Il risultato di partenza, prima di queste ottimizzazioni, era 71/100. Confronto stack con configurazione analoga:
| Metrica | Astro (questo sito) | WordPress ottimizzato | Ghost |
|---|---|---|---|
| Lighthouse Performance | 98/100 | 80-90 | 85-92 |
| TTFB | ~50ms | 200-500ms | 100-200ms |
| Cumulative Layout Shift | 0 | variabile | variabile |
| JS bundle proprio | ~0 KB | 200-500 KB | 50-100 KB |
| Costo hosting | €13/anno | €5-20/mese | €5-15/mese |
Limiti di Markdown puro e quando scegliere Ghost o WordPress
Markdown puro non è per tutti. Scrivi in un text editor, non hai preview live nel browser (a meno di tenere npm run dev attivo), non hai un pannello con bottoni per grassetto e corsivo. Se non ti è naturale scrivere in Markdown, è una scelta sbagliata. Alternative come TinaCMS o Decap CMS possono aggiungere un editor visual sopra i file Markdown nel repo, il meglio dei due mondi, se ne hai bisogno.
Se servisse la newsletter, dovrei aggiungere un servizio esterno (Buttondown, ConvertKit, o Mailchimp).
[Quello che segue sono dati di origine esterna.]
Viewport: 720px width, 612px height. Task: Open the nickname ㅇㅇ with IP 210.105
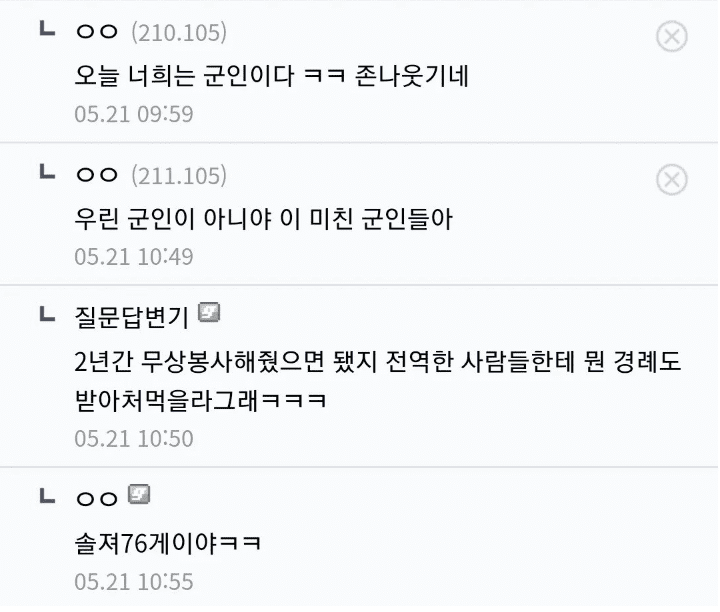tap(97, 31)
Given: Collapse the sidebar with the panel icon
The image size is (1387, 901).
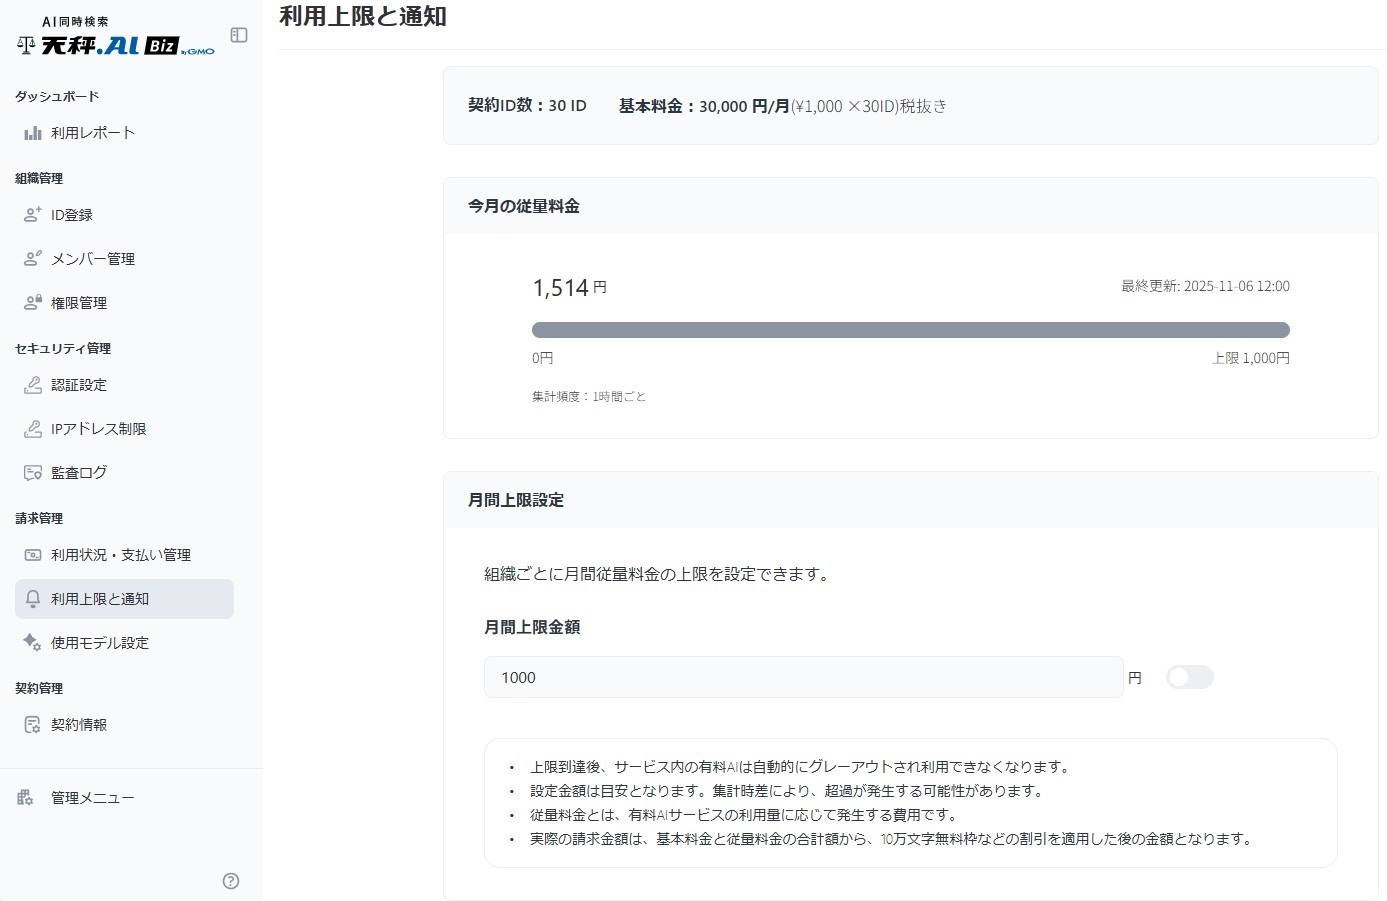Looking at the screenshot, I should point(238,34).
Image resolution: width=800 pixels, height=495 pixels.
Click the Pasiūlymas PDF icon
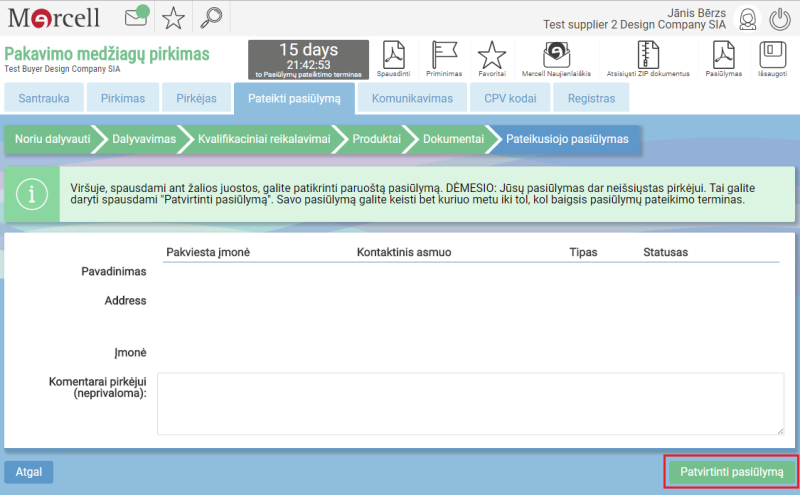pyautogui.click(x=723, y=55)
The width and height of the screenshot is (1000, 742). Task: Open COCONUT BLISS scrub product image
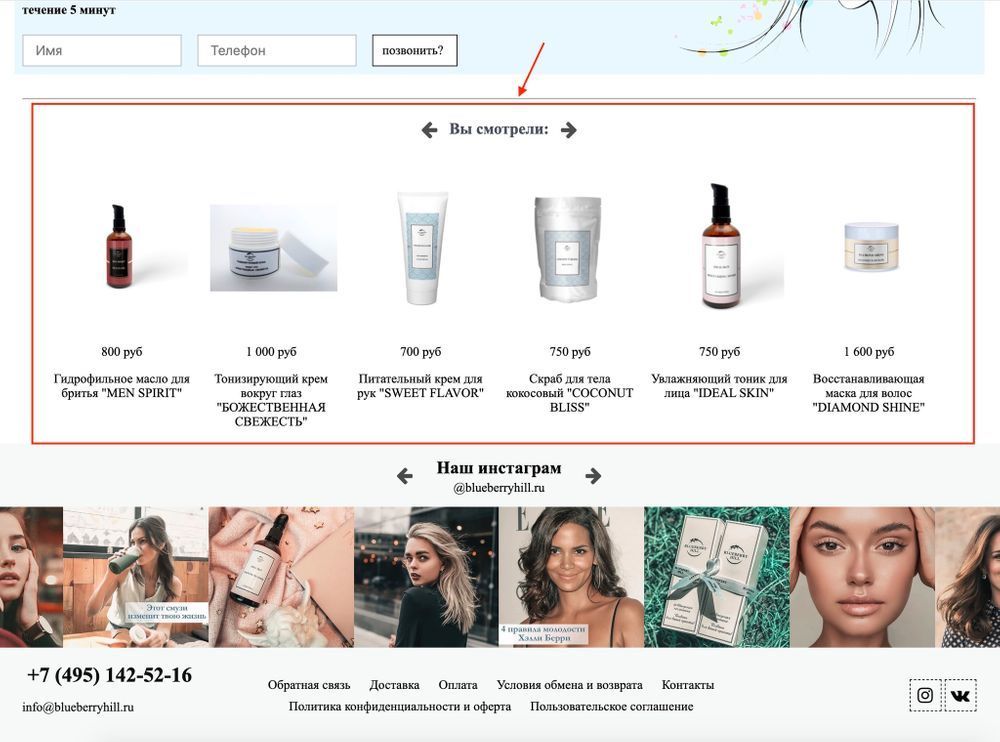tap(570, 249)
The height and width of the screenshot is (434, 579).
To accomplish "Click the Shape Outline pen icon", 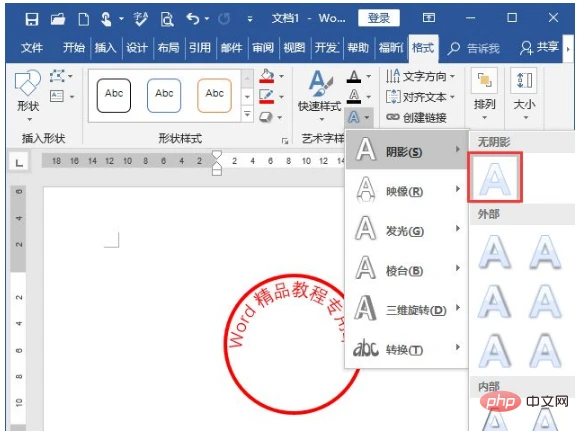I will (267, 97).
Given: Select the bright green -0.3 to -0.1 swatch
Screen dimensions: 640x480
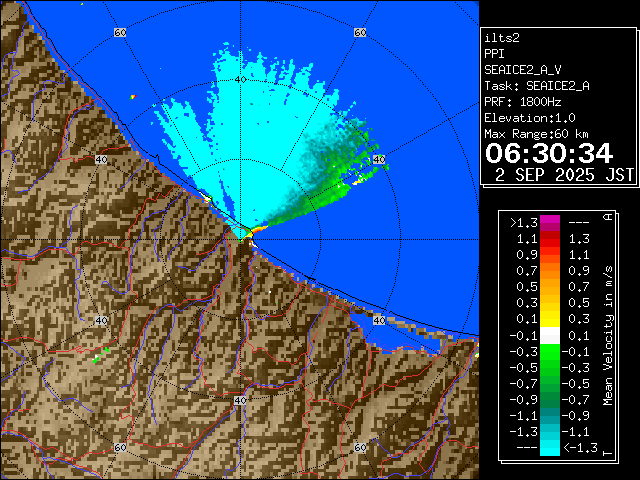Looking at the screenshot, I should pyautogui.click(x=550, y=351).
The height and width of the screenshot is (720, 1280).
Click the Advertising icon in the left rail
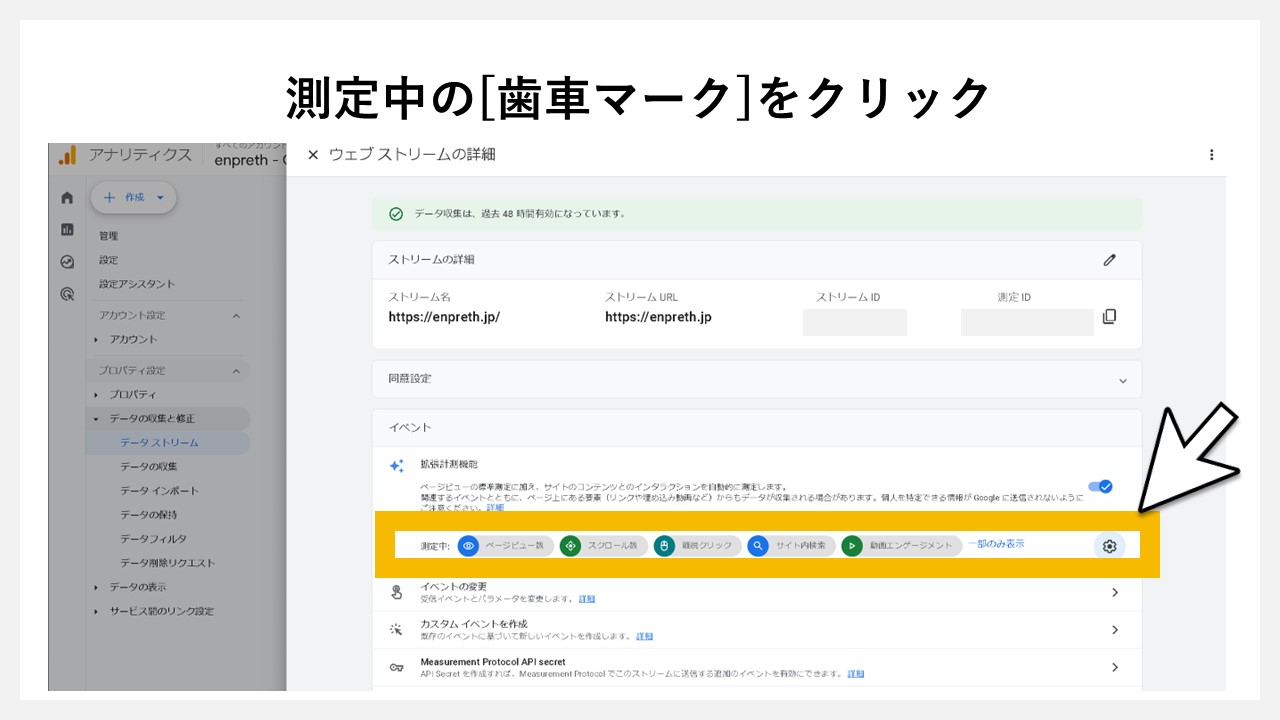tap(66, 293)
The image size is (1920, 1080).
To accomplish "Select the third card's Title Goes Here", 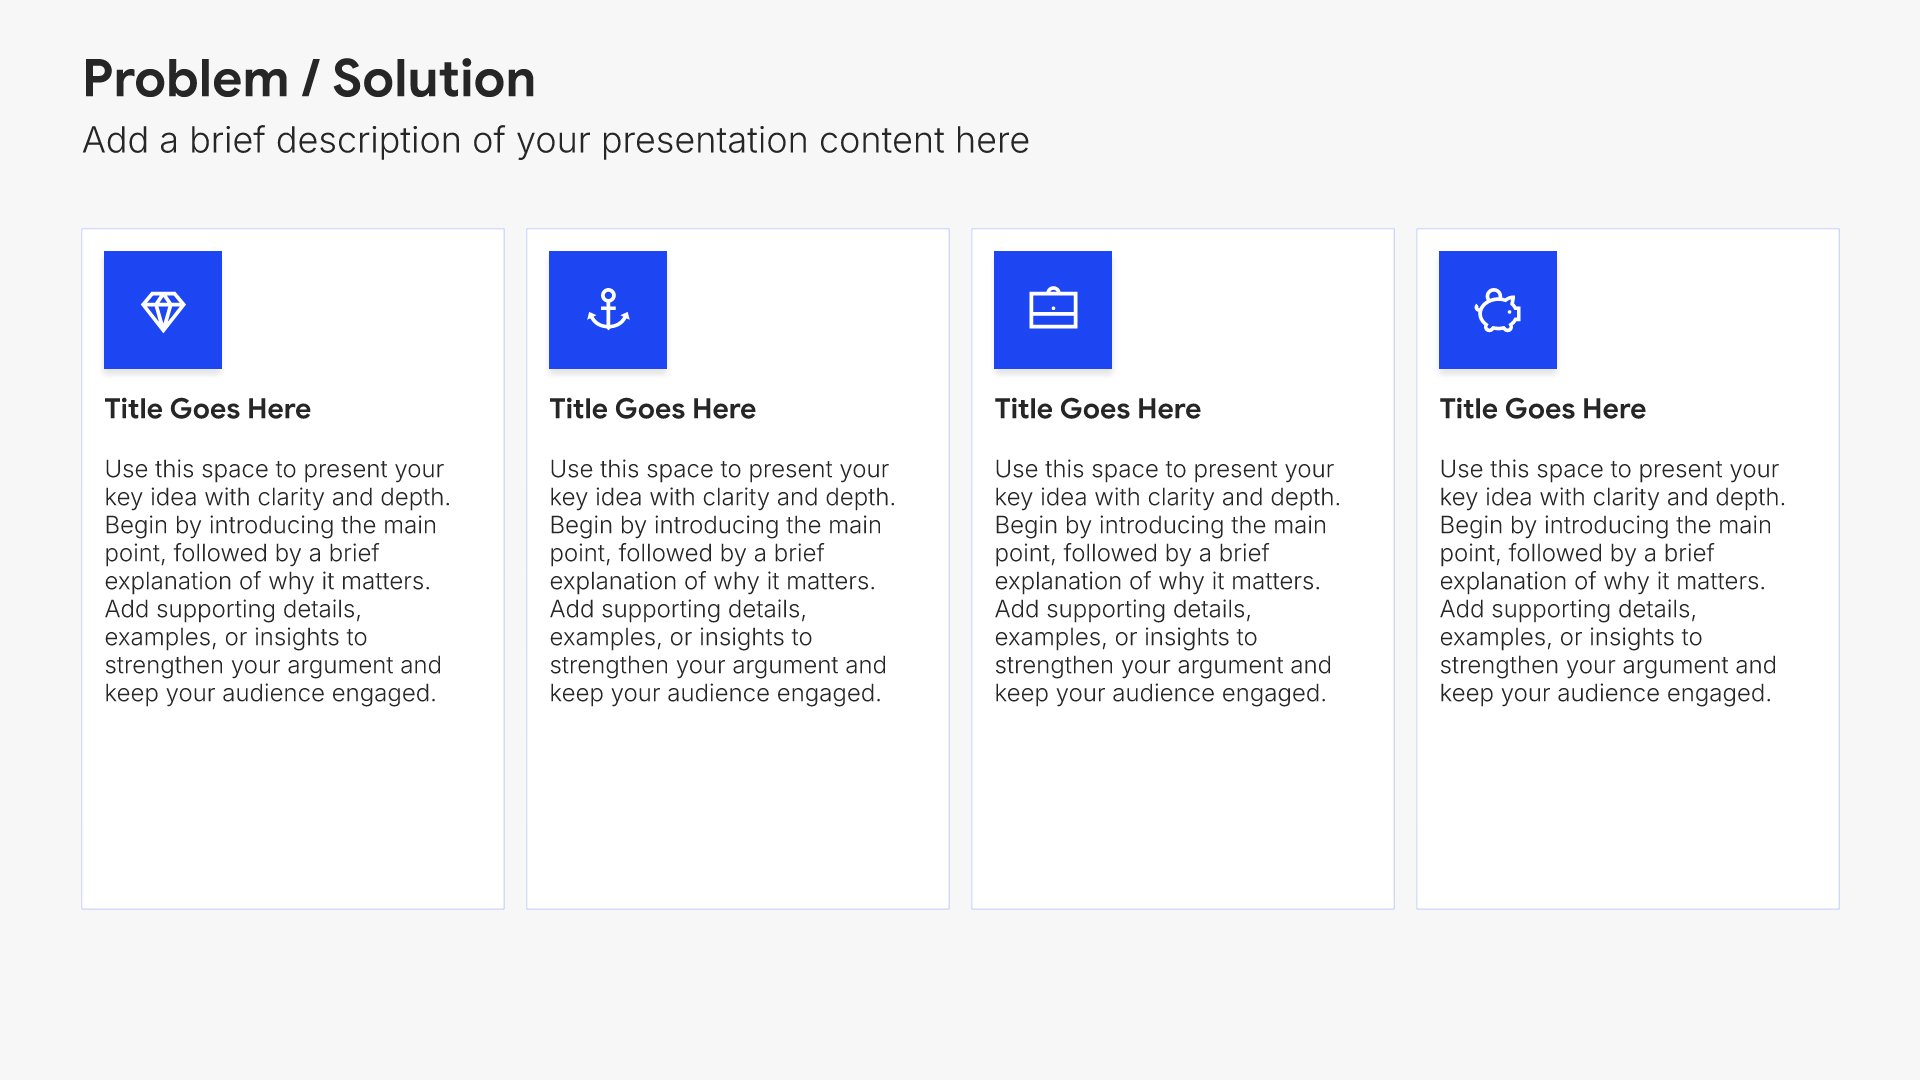I will click(1098, 409).
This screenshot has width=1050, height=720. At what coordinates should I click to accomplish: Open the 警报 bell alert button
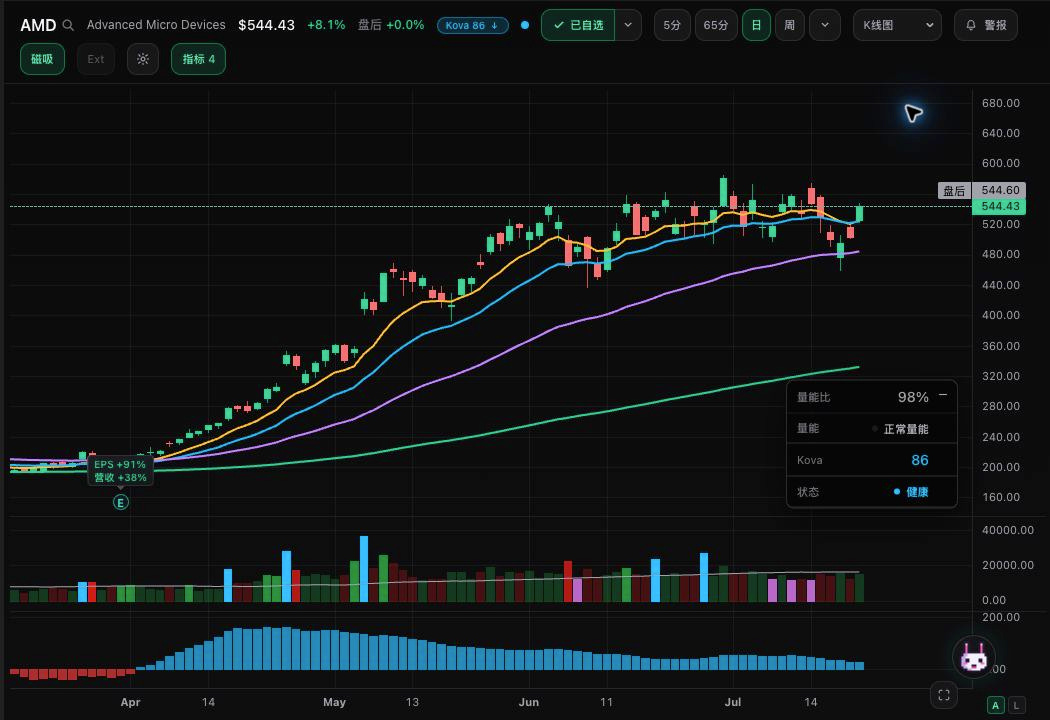pos(986,25)
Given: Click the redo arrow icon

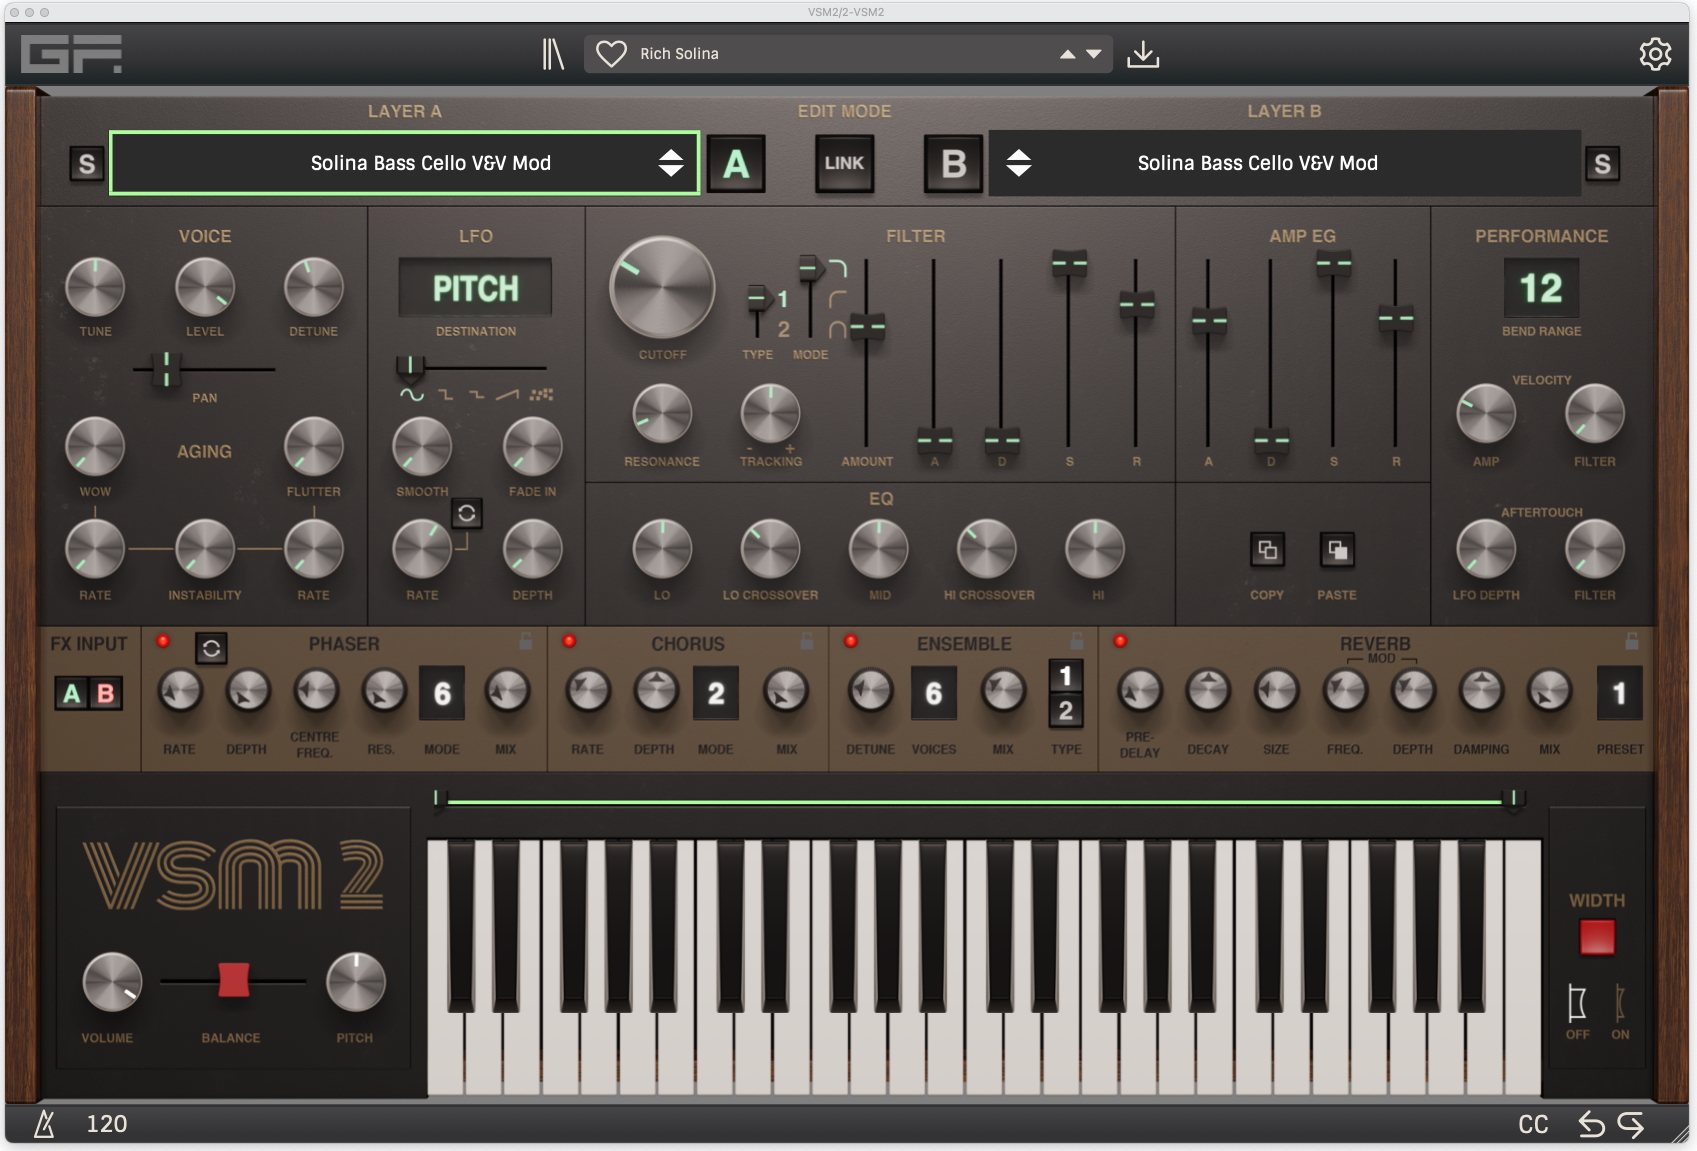Looking at the screenshot, I should [x=1631, y=1125].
È il tradeoff di aver tolto Ghost: ho semplificato l’infrastruttura ma ho perso la newsletter integrata.
Il “deployment via Git push” è fantastico se sei un developer. Se dovessi far scrivere un non-tecnico su questo blog, Ghost o WordPress sarebbero scelte migliori.
Ma per un blog tecnico personale dove il 50% del contenuto è codice? File Markdown nel repo è la risposta più onesta.